╭─ Exercise data

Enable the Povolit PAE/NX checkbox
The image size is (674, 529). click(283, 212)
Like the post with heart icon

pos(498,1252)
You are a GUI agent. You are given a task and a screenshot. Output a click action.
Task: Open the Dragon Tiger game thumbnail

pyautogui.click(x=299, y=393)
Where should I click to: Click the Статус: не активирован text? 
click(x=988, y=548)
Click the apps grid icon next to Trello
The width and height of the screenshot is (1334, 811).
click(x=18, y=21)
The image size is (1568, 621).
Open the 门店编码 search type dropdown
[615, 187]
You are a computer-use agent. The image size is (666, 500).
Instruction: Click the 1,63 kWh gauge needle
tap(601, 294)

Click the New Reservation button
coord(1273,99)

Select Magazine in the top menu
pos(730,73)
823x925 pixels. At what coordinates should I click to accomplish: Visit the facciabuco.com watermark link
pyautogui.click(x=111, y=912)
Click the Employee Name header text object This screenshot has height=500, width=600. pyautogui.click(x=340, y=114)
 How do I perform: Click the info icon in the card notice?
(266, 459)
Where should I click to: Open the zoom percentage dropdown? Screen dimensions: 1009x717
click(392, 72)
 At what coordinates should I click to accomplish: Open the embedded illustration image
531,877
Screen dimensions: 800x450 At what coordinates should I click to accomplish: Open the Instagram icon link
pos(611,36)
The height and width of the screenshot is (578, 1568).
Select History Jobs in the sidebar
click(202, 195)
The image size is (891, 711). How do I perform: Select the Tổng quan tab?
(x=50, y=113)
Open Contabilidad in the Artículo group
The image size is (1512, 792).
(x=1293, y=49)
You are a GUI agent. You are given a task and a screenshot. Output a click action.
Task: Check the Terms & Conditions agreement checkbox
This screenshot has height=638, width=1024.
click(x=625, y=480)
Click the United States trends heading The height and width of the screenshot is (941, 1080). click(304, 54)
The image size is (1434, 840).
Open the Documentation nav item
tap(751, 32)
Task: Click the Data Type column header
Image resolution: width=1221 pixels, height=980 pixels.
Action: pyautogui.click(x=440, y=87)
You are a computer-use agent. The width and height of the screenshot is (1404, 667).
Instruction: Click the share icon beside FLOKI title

╰─

■ **About this task**: Restate the listing above word for word.

■ **Solution to this exercise**:
Enable the Povolit PAE/NX checkbox
The image size is (674, 529). click(283, 212)
Like the post with heart icon

pos(498,1252)
You are a GUI agent. You are given a task and a screenshot. Output a click action.
Task: Open the Dragon Tiger game thumbnail

pyautogui.click(x=299, y=393)
Where should I click to: Click the Статус: не активирован text? 
click(x=988, y=548)
Click the apps grid icon next to Trello
The width and height of the screenshot is (1334, 811).
click(x=18, y=21)
The image size is (1568, 621).
Open the 门店编码 search type dropdown
[615, 187]
You are a computer-use agent. The image size is (666, 500).
Instruction: Click the 1,63 kWh gauge needle
tap(601, 294)

Click the New Reservation button
coord(1273,99)

Select Magazine in the top menu
pos(730,73)
823x925 pixels. At what coordinates should I click to accomplish: Visit the facciabuco.com watermark link
pyautogui.click(x=111, y=912)
Click the Employee Name header text object This screenshot has height=500, width=600. pyautogui.click(x=340, y=114)
 How do I perform: Click the info icon in the card notice?
(266, 459)
Where should I click to: Open the zoom percentage dropdown? Screen dimensions: 1009x717
click(392, 72)
 At what coordinates should I click to accomplish: Open the embedded illustration image
531,877
Screen dimensions: 800x450 At what coordinates should I click to accomplish: Open the Instagram icon link
pos(611,36)
The height and width of the screenshot is (578, 1568).
Select History Jobs in the sidebar
click(202, 195)
The image size is (891, 711). How do I perform: Select the Tổng quan tab?
(x=50, y=113)
Open Contabilidad in the Artículo group
The image size is (1512, 792).
(x=1293, y=49)
You are a GUI agent. You are given a task and a screenshot. Output a click action.
Task: Check the Terms & Conditions agreement checkbox
This screenshot has height=638, width=1024.
click(x=625, y=480)
Click the United States trends heading The height and width of the screenshot is (941, 1080). click(304, 54)
The image size is (1434, 840).
Open the Documentation nav item
tap(751, 32)
Task: Click the Data Type column header
Image resolution: width=1221 pixels, height=980 pixels.
Action: pyautogui.click(x=440, y=87)
You are a computer-use agent. The width and height of the screenshot is (1404, 667).
Instruction: Click the share icon beside FLOKI title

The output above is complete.